- What you should do
Using the string "computer" as the key, pull each matching line out of the records below.

Stored data entries:
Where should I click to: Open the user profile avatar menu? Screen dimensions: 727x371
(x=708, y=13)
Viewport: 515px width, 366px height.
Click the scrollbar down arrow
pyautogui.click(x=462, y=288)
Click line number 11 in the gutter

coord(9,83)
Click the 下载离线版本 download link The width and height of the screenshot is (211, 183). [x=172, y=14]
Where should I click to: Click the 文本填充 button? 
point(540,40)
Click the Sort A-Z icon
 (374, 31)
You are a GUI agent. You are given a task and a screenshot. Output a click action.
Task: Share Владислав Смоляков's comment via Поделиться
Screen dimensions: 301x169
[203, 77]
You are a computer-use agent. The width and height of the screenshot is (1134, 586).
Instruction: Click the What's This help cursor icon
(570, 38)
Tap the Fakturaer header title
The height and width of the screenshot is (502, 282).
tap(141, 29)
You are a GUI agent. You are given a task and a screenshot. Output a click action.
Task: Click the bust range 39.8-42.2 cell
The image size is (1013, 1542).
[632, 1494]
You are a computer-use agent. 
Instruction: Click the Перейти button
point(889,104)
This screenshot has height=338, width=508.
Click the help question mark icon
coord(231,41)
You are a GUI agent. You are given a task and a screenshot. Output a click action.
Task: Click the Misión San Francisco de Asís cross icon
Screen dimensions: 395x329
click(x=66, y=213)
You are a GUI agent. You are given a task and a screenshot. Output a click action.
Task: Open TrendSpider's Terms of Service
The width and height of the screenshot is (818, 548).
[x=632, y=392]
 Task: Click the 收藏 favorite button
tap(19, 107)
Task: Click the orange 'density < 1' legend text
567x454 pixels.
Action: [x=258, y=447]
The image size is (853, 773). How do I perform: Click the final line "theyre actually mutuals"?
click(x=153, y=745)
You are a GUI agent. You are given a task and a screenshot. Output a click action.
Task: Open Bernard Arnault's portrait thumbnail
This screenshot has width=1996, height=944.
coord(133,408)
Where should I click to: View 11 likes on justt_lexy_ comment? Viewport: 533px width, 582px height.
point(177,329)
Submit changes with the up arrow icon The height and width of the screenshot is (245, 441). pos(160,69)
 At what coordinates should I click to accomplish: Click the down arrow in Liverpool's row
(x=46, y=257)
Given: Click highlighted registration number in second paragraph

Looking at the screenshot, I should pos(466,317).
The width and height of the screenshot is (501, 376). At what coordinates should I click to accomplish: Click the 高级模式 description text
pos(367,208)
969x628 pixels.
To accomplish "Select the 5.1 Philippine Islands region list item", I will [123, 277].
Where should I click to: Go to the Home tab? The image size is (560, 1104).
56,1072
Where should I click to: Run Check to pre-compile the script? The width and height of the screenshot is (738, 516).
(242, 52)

- Solution to this exercise
You are a computer-use agent. The width and height of the screenshot is (1134, 586).
You are a computer-use agent. 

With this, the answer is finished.